Instructions to follow — According to the collection of jokes below, what is the collective noun for bison when they are on tiptoes?

Source —
Me: Do you like the new ceiling fan?
Her: Yeah, but the fan light is really dull.
Fan light: Ok wow like I’m right here
The collective noun for bison is herd, unless they are on tiptoes, in which case they are unherd.
Her: ‘Do I look, like, fat?’
Brain: no,no,no,no
Brain: Of course not.
Brain: Say SOMETHING
Mouth: ‘Like a fat what?’
Brain: Oh dear God
Is not cake Is cake
But IS cake But is NOT cake
date: this is so romantic
me: just the two of us
date: and the stars
me: and the moon
the moon: *winks at my date*
me: *narrowing eyes* son of a-
Oh you can bench 50 kilograms? I literally don’t know if that’s 100 pounds or a billion.
I walk around my yard with a fake teardrop tattoo so my neighbors will not ask me to watch their kids.
Quarantine day 6: Went to this restaurant called The Kitchen. You have to gather all the ingredients and make your own meal. I have no clue how this place is still in business.
It was nice of Microsoft to put their name on Excel after satan created it.
Directions: Allow food to sit and cool for five minutes before eating.
Me: No.
Your third emoji is.. Just kidding. I’m an adult.
ME: how much for the Oompa Loompas?
HER: what? they’re not for sale!
ME: this is preposterous
HER: no, this is a daycare
My favourite bit of every James Bond film is the bit immediately after the titles when Bond goes to the office and gets told off by his boss. That bit, I can really relate to.
No one told me about Snapchat filters so all this time I’ve just been taping animals to my face.
My sweet granny could remember tunes but not lyrics ,so I used to happily fall asleep with ”Hush now baby don’t you shout, I’ll open the window, and throw you out” . Don’t judge
We made fun of recipe bloggers for including stories but now online recipes are actual hell. It used to be a cute story about a trip to Italy but now you have to search through “17 techniques for chopping garlic” and “8 tools you could use for garlic chopping (Amazon links included)” and 12 ads to MAYBE find the recipe.
I was at a Hanukkah party at my uncle’s house and one of my cousins was like, “hey look it’s bitcoin” and held up a piece of gelt that he’d taken a bite out of
I took a Viagra just to see what would happen, I couldn’t sit down for four hours.
Narrator: Ursula should never be left unsupervised.
I just ate dinner. At 4pm. I am SO prepared for my 74th birthday
Aquaman has to wait a half hour after eating before going on land.
7-year-old: What’s for dessert?
Me: Eat your dinner first.
7: I need a goal.
[Coworker] Are you smiling at your stapler?

Material shown —
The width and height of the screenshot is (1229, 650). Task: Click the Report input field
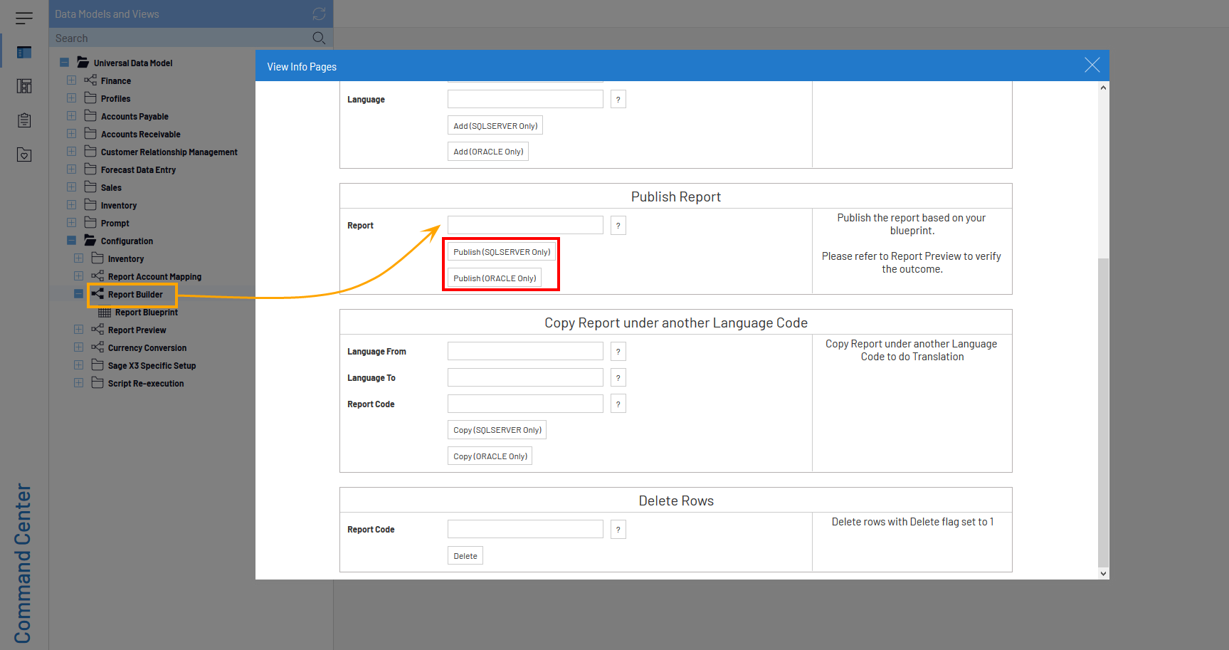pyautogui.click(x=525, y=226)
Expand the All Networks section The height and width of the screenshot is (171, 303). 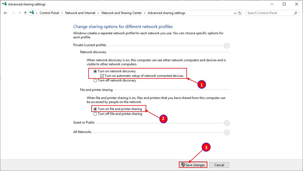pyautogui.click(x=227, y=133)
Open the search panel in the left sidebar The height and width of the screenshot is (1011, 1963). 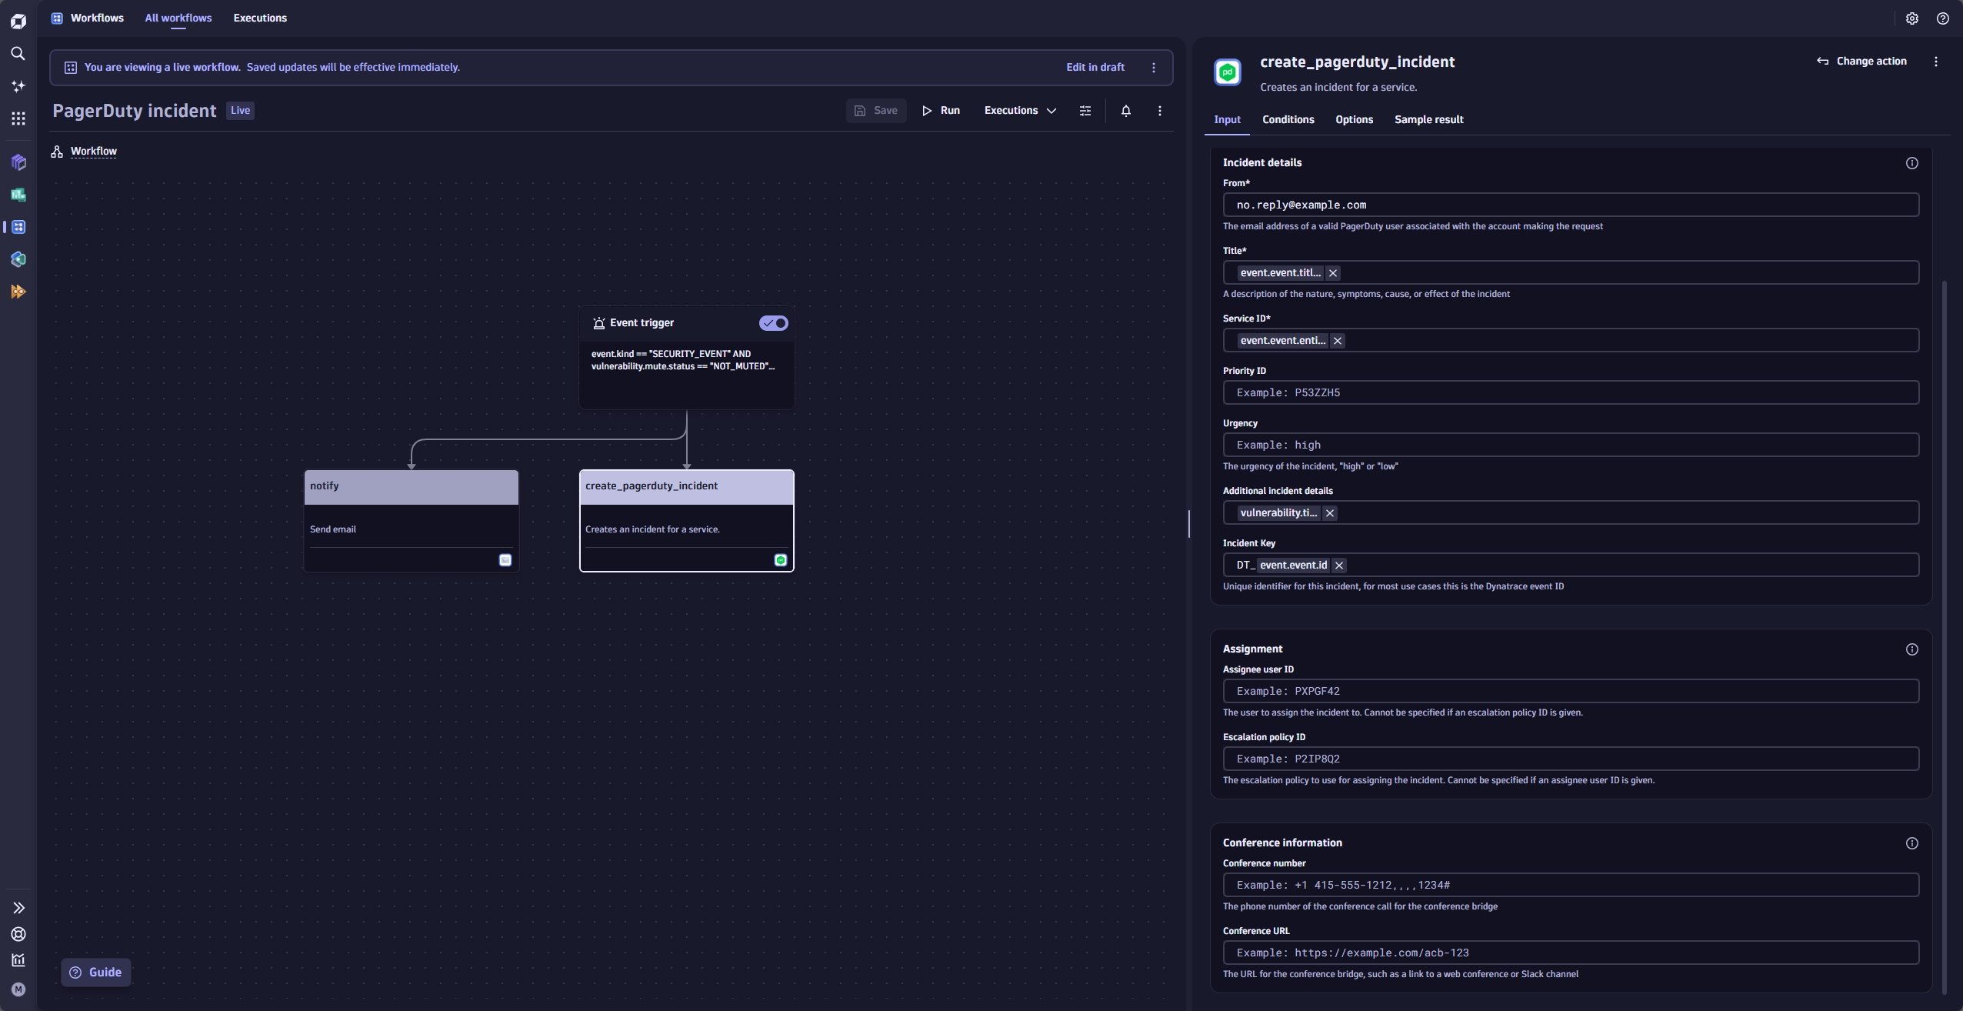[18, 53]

--

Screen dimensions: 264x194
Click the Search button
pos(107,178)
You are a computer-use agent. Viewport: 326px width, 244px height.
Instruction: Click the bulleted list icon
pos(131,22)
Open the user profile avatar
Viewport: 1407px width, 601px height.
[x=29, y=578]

Answer below — Unherd.